[WORKING DATA — start]
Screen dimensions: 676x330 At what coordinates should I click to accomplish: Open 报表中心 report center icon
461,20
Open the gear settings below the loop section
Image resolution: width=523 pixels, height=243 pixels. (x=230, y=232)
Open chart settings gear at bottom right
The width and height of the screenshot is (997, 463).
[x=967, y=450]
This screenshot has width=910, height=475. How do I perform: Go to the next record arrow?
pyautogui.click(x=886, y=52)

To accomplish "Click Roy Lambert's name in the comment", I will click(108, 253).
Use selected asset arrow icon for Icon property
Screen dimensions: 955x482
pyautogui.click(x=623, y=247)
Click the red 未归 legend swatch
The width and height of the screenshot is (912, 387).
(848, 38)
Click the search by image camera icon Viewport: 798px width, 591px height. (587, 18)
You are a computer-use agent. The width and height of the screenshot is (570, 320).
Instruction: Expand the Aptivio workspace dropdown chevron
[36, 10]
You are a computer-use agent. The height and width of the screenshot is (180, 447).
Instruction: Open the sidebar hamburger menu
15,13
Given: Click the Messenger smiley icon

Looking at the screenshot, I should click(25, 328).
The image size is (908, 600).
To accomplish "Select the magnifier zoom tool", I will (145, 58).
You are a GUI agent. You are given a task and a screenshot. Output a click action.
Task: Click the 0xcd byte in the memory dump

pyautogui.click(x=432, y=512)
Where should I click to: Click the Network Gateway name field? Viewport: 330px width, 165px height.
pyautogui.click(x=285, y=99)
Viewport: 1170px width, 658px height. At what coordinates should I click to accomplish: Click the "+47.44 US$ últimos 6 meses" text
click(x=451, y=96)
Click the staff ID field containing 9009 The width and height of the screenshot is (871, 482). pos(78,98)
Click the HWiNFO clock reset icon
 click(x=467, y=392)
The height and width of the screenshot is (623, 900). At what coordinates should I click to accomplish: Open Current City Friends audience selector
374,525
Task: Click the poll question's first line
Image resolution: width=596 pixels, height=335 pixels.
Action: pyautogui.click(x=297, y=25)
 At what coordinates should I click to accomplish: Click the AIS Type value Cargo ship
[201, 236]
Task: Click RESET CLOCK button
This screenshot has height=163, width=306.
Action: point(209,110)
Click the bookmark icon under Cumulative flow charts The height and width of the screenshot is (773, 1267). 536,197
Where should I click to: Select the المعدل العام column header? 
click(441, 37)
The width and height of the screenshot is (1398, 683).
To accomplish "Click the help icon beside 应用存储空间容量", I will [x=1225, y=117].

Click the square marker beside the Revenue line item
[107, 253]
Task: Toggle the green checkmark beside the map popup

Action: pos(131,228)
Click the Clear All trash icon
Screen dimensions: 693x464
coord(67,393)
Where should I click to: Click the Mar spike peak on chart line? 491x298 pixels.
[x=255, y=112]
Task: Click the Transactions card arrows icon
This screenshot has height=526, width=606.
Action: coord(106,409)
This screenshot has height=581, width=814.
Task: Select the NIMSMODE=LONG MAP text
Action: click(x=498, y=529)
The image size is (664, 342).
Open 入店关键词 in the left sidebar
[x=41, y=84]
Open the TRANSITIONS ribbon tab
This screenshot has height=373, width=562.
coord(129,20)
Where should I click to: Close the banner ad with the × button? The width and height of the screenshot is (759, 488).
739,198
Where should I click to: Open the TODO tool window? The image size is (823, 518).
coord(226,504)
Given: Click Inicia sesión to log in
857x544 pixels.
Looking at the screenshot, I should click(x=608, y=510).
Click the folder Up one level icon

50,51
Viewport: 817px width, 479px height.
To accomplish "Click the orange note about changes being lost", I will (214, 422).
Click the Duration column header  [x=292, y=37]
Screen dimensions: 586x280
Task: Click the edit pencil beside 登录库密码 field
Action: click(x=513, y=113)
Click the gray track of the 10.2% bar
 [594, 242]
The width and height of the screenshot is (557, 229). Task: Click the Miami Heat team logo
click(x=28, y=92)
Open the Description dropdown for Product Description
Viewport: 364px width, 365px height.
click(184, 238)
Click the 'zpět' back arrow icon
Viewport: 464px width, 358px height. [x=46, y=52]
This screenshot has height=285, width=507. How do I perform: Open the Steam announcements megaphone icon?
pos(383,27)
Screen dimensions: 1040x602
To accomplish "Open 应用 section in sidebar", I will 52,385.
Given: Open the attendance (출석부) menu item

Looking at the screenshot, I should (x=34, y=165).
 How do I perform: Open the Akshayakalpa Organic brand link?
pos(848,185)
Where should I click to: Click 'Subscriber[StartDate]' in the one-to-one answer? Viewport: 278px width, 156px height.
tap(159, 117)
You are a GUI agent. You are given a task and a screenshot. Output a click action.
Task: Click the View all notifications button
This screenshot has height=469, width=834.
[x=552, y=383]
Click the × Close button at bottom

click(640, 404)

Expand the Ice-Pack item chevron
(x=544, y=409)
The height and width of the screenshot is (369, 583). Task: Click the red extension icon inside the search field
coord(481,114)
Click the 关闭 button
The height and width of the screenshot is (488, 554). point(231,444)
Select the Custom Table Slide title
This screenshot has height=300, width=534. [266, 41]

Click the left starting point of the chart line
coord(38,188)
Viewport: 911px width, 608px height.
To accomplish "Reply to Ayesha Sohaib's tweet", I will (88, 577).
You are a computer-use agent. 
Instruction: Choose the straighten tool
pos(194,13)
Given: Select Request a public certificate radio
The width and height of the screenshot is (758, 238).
[WORKING DATA — finish]
**WHAT IS EXPECTED:**
Work through the records above. Copy every line with the string "computer".

**OUTPUT OF THE TASK:**
You are a computer-use agent. The width and height of the screenshot is (570, 320).
You are a computer-use agent. The height and width of the screenshot is (180, 447).
You are a computer-use agent. 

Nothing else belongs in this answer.